Page text:

------------------------------------------------------------------------

Getting comfortable with being uncomfortable

A number of years ago I ran across this phrase “getting comfortable with being uncomfortable”.  In the beginning I really had no idea what it meant but, it was short and catchy and it stuck with me.

I found myself from time to time checking in with the phrase. Hmmm I thought, what does uncomfortable really mean to me? To me, it means being in discomfort, feeling uneasy, a bit anxious, dissatisfied with the reality of the very difficult situation that life is presenting to me. Next, I got to the point that days, weeks or sometimes months after the discomfort had subsided, the phrase would come back to me.

I have come to know recently that I was layering struggle on top of the discomfort. I would say things like if only they or I hadn’t done that. If only, I knew more. If only fill in the blank of my choice was true or different then things would be okay. The struggle amplified my feelings as I was reactivating them and feeling them again and again.  The brand new aha that I am getting is that word above - “reality.” If I could embrace the reality of the situation then I will likely struggle less.

------------------------------------------------------------------------

Material supplied:
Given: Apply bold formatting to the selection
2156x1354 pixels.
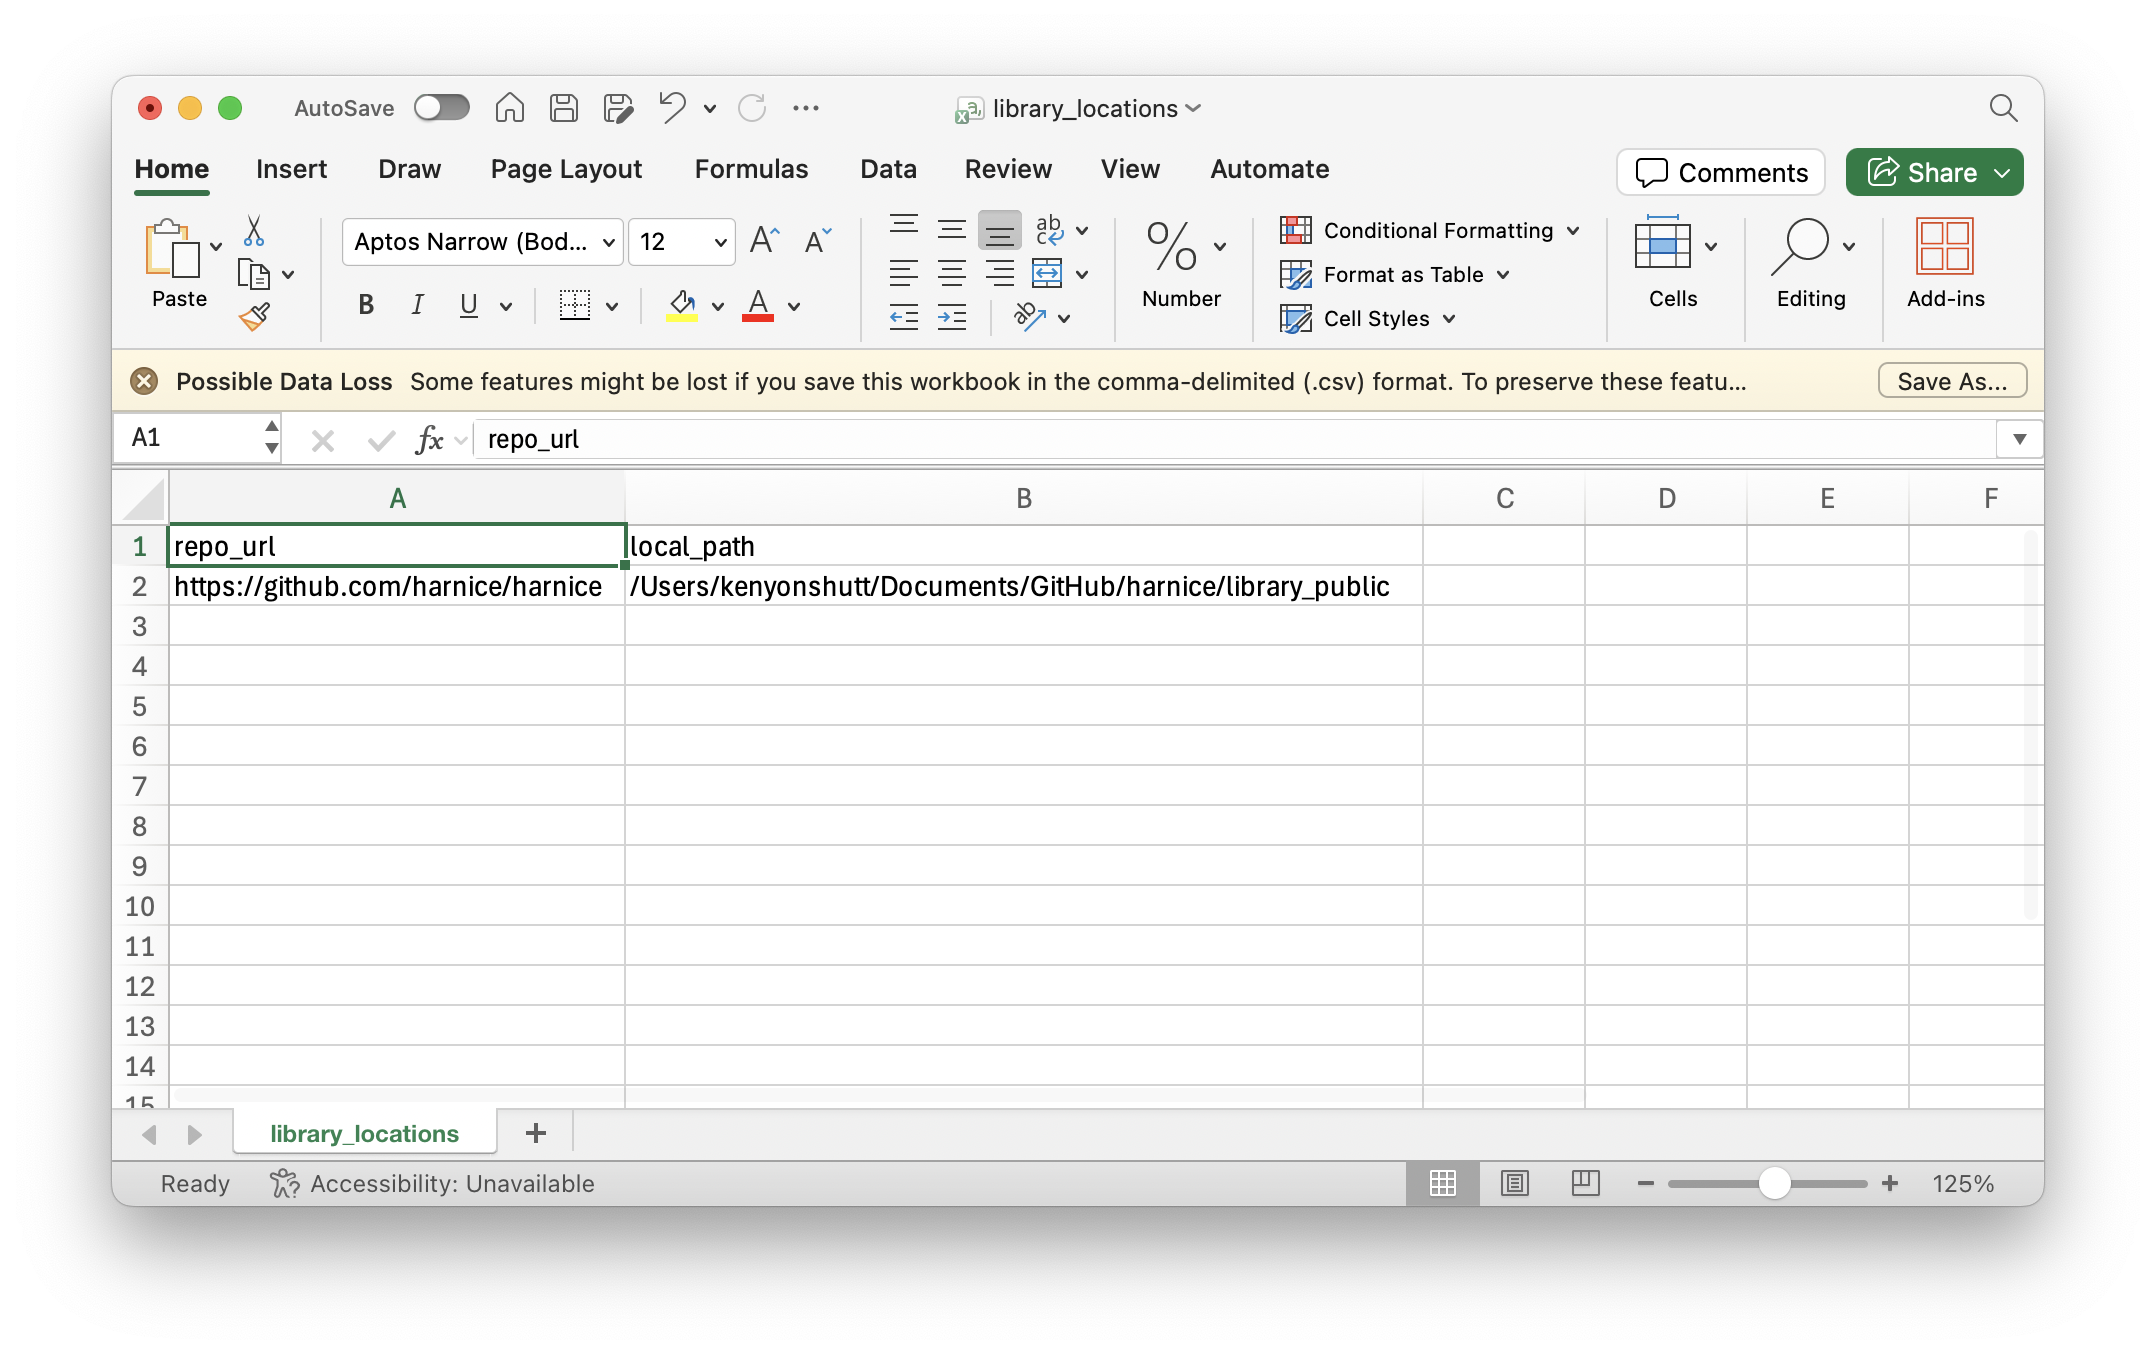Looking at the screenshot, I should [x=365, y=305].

------------------------------------------------------------------------

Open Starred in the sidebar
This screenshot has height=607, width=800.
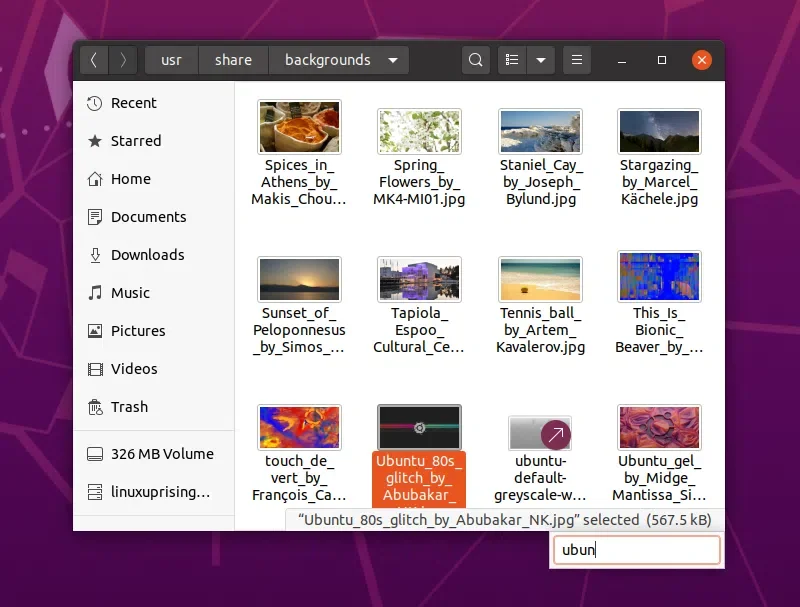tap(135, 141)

------------------------------------------------------------------------

Given task 1:
According to the essay, what had the writer been layering on top of the discomfort?
Given task 2:
List every state or feeling that the essay says "uncomfortable" means to the writer.
Given task 3:
Return the passage of the essay from "I found myself" up to and including "back to me.".

Final answer 1:
Struggle.

Final answer 2:
- Being in discomfort
- Feeling uneasy
- A bit anxious
- Dissatisfied with the reality of the very difficult situation that life is presenting

Final answer 3:
I found myself from time to time checking in with the phrase. Hmmm I thought, what does uncomfortable really mean to me? To me, it means being in discomfort, feeling uneasy, a bit anxious, dissatisfied with the reality of the very difficult situation that life is presenting to me. Next, I got to the point that days, weeks or sometimes months after the discomfort had subsided, the phrase would come back to me.